更新时间:2007-04-04 11:19:03  出片单位:广东省顺德市第一人民医院

 


病例一 编号:046626
病例特点:男性,40岁,左锁骨上区肿物两周,3cm×2cm×2cm,活动度好,包膜完整,切面灰白色,质地韧。
镜下特点:肿瘤实质主要由梭形细胞、上皮样细胞组成,间质有脂肪组织及散在的淋巴细胞。梭形细胞是肿瘤的主要成分,呈编织状排列,胞浆较少,空泡状,胞核呈长梭形,核仁较明显,核分裂像少见;在梭形细胞及脂肪组织间可见呈巢状排列的上皮样细胞,分化为成熟的非角化性鳞状上皮细胞,无明显的异型性。
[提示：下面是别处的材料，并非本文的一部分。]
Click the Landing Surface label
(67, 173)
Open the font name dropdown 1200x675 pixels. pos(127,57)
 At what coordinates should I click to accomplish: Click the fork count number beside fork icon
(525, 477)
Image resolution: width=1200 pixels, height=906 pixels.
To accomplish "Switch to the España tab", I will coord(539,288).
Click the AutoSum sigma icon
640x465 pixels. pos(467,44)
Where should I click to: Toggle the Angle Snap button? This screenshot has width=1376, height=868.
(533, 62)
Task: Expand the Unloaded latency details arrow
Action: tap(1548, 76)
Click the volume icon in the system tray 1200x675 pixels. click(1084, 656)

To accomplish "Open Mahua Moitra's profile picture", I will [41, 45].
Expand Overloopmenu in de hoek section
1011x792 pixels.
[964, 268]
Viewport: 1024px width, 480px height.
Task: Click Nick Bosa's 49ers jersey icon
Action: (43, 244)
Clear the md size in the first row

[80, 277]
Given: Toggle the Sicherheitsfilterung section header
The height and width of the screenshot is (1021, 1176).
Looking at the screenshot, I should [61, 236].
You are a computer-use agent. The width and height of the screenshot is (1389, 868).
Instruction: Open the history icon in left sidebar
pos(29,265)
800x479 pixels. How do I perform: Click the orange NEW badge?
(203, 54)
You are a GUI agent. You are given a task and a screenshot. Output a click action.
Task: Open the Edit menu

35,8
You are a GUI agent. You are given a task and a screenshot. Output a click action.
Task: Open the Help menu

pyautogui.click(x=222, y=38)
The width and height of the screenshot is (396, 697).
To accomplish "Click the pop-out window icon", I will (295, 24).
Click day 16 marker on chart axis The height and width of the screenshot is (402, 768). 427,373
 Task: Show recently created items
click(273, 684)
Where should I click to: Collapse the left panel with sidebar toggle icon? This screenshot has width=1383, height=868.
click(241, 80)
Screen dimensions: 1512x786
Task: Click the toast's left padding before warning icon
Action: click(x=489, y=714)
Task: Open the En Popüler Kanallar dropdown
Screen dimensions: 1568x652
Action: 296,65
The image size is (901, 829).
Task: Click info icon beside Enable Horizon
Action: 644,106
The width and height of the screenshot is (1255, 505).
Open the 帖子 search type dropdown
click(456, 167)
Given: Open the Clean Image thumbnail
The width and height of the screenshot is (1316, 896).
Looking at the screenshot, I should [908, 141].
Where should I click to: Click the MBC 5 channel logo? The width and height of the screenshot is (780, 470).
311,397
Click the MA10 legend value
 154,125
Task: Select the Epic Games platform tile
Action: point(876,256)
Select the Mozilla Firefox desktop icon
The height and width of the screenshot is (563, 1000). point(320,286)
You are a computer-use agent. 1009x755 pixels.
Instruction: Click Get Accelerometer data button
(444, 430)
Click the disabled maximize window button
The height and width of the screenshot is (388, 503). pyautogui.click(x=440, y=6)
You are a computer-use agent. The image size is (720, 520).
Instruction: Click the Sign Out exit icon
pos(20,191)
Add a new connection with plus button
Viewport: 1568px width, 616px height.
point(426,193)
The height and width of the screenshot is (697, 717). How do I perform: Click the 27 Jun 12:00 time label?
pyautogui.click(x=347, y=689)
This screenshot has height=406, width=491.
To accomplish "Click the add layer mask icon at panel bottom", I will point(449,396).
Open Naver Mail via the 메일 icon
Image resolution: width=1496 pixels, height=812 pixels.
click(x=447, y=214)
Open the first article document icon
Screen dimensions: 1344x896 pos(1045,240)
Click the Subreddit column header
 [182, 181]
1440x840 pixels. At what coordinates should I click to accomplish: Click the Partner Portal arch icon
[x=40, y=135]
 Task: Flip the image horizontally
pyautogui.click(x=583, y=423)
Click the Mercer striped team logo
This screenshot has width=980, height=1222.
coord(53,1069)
淋巴细胞分布在梭形细胞间,脂肪组织分化好。


免疫组化结果
CK(+)梭形细胞及上皮样细胞均为强阳性
EMA(+)上皮样细胞弥漫阳性,梭形细胞大部分阴性。
Vimentin(+/-)部分梭形细胞阳性。
SMA(+)主要表达在梭形细胞。
Desmin(-)
CD99(-)
S-100(-)


诊断
异位性错构瘤性胸腺瘤(ectopic hamartomatous thymoma EHT)

鉴别诊断
1.双向性滑膜肉瘤
两者都为梭形细胞及上皮样细胞构成的双向分化的肿瘤,但EHT具有完整的包膜,肿瘤体积较小,病史较长,一般没有浸润现象。免疫组化EHT中的梭形细胞及上皮样细胞CK弥漫强阳性,而滑膜肉瘤的两种细胞表达灶状阳性,肿瘤细胞异型性明显。

2. 涎腺的混合瘤
两种肿瘤的成分多样,但混合瘤多有粘液基质背景及软骨样细胞,而EHT缺少混合瘤中的成熟脂肪细胞。免疫组化有助于鉴别诊断。

3.神经纤维瘤或者神经鞘瘤
两者都是梭形细胞为主,但EHT成分比较多,有上皮样细胞的结构,免疫组化可以鉴别两者。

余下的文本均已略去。